Company/organization and country: Almond Board of California, USA
Type of project: Research, grower outreach, regulatory incentives
SDG(s) relevant to the project: 2, 6, 12, 13
Topic(s): Nature-positive approaches and regenerative agriculture, water management
Product(s): Almonds
Project end date and duration: 31/12/2022 (24 months), still seeing more results
Abstract: California’s variable climate compounded by the effects of climate change has long been a concern for permanent crops such as almonds. Given that groundwater provides up to 60% of agricultural water supplies in dry years, and must support agricultural, environmental, and urban demands, there is a strong public benefit in maintaining healthy aquifers.
California’s Department of Water Resources (DWR) estimates the total storage capacity in California’s aquifers at somewhere between 850 million (1.05B megalitres) and 1.3 billion acre-feet (1.6B megalitres). In comparison, surface storage from all the major reservoirs in California is less than 50 million acre-feet (62M megalitres).
Given limited opportunities to develop new surface water reservoirs, groundwater recharge into aquifers can provide at least 10 times the storage of California’s largest reservoirs, at a much lower expense. Recharge also provides a significant means of controlling the effects of flooding in years where there are excessive storm systems, protecting many of the rural communities which are at increased risk of severe economic impact.
Given the significant opportunity and necessity of increasing recharge to maintain a healthy agricultural economy in the face of variable weather, and increase water storage in California’s aquifers, ABC launched a recharge program focused on several goals: research the role of working lands and almond orchards in increasing recharge; develop guidance for growers on how to do recharge; promote recharge policies and incentives; demonstrate success with pilot projects that expand recharge opportunities and secure surface water supplies for recharge; and lastly develop partnerships to create synergies for these goals.

DATA EXTRACT:
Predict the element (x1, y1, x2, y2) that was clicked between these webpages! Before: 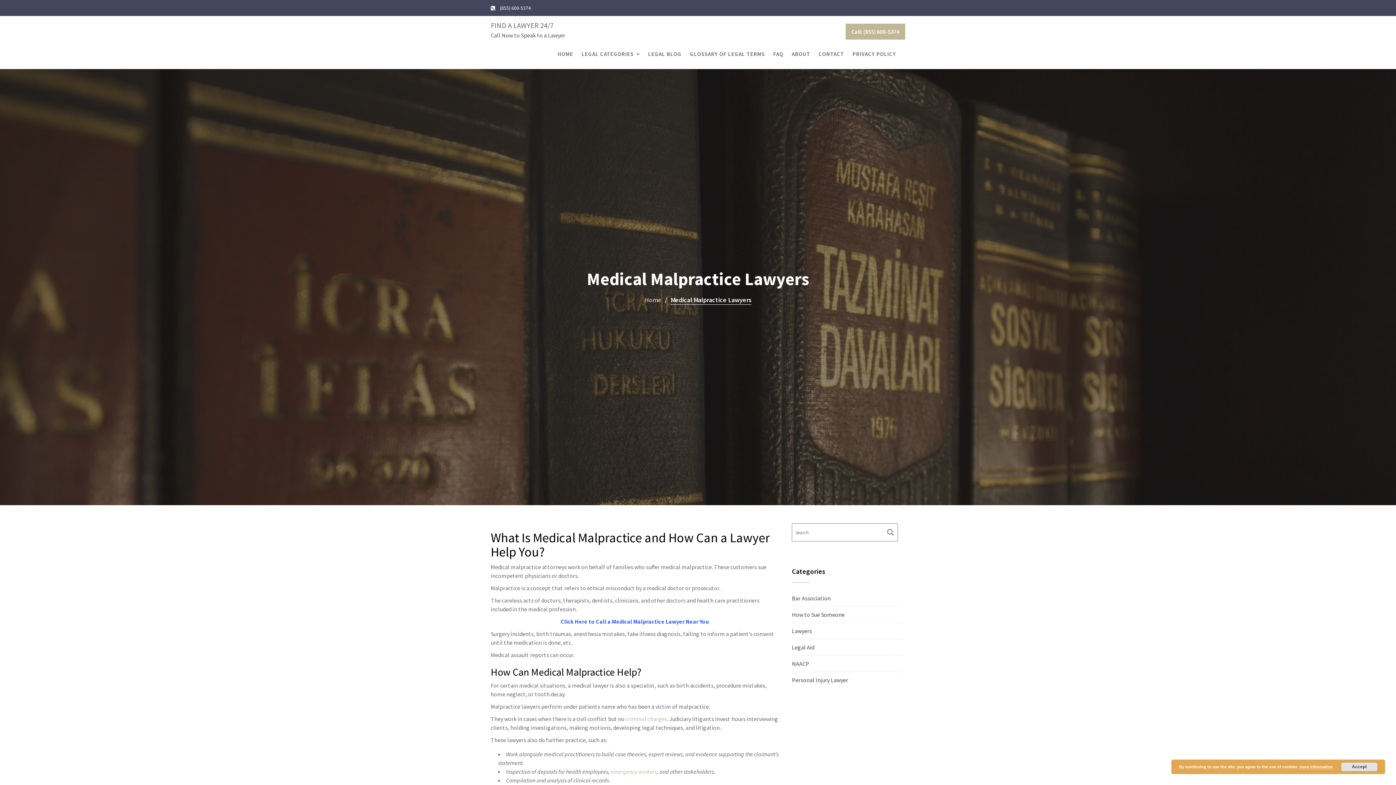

WORK TO DO:
1. Summarize the almond recharge project summary in two sentences.
2. Transcribe the stretch of the almond recharge project summary from "Given the significant" through "for these goals.".
The data come from a source separate from the text.

OUTPUTS:
1. The Almond Board of California launched a 24-month recharge program, ending December 31, 2022, because groundwater supplies up to 60% of agricultural water in dry years and California's aquifers can store far more than its major surface reservoirs. The program's goals are to research how working lands and almond orchards can increase recharge, develop guidance for growers, promote recharge policies and incentives, demonstrate success through pilot projects, and develop partnerships.

2.
Given the significant opportunity and necessity of increasing recharge to maintain a healthy agricultural economy in the face of variable weather, and increase water storage in California’s aquifers, ABC launched a recharge program focused on several goals: research the role of working lands and almond orchards in increasing recharge; develop guidance for growers on how to do recharge; promote recharge policies and incentives; demonstrate success with pilot projects that expand recharge opportunities and secure surface water supplies for recharge; and lastly develop partnerships to create synergies for these goals.